Reputation: 601
I have seen char* vs std::string in c++, but am still wondering if accessing the elements of a char*
is faster than std::string
.
If you need to know, the char*
/std::string
will contain less than 80 characters, but I would like to know a cutoff if there is one.
I would also like to know the answer to this question for different compilers and different Operating Systems, if there is a difference.
Thanks in advance!
Edit: I would be accessing the elements using array[n]
, and would set the values once.
(Note: If this doesn't meet the help center, please let me know how I can reword it before down-voting)
Upvotes: 2
Views: 556
Reputation: 38218
They should be equivalent in general, though std::string
might be a tiny bit slower. Why? Because of short-string optimization.
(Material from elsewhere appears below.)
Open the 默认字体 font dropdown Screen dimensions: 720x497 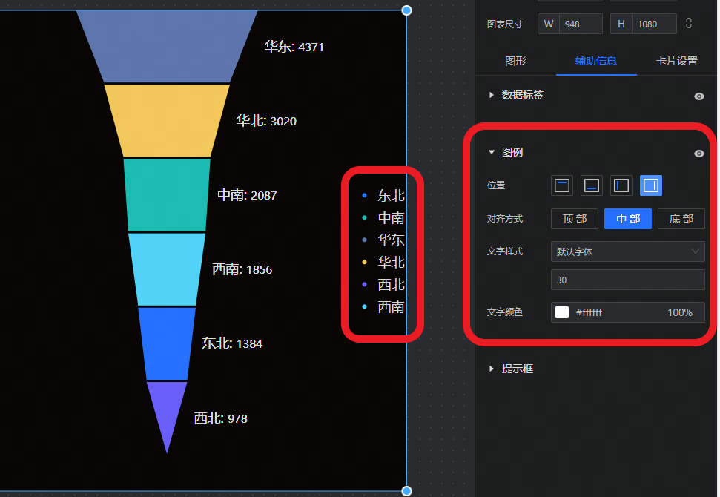pyautogui.click(x=627, y=251)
Short-string optimization is a trick some implementations use to store short strings in std::string
without allocating any memory. Usually this is done by doing something like this (though different variations exist):
union {
char* data_ptr;
char short_string[sizeof(char*)];
};
Then std::string
can use the short_string
array to store the data, but only if the size of the string is short enough to fit in there. If not, then it will need to allocate memory and use data_ptr
to store that pointer.
Depending on how short-string optimization is implemented, whenever you access data in a std::string
, it needs to check its length and determine if it's using the short_string
or the data_ptr
. This check is not totally free: it takes at least a couple instructions and might cause some branch misprediction or inhibit prefetching in the CPU.
libc++ uses short-string optimization kinda like this that requires checking whether the string is short vs long every access.
libstdc++ uses short-string optimization, but they implement it slightly differently and actually avoid any extra access costs. Their union is between a short_string
array and an allocated_capacity
integer, which means their data_ptr
can always point to the real data (whether it's in short_string
or in an allocated buffer), so there aren't any extra steps needed when accessing it.
If std::string
doesn't use short-string optimization (or if it's implemented like in libstdc++), then it should be the same as using a char*
. I disagree with black's statement that there is an extra level of indirection in this situation. The compiler should be able to inline operator[]
and it should be the same as directly accessing the internal data pointer in the std::string
.
Upvotes: 6
Reputation: 8494
Since you don't have direct access to the underlying CharT
sequence, accessing it will require an extra layer through the public interface. So it could be slower, probably requiring 20-30 cycles more. Even then, only in a tight loop you might see a difference.
However, it's extremely easy to optimize this out considering the large range of techniques a compiler can employ (caching, inlining, non-standard function calls and so on) if you instruct it to.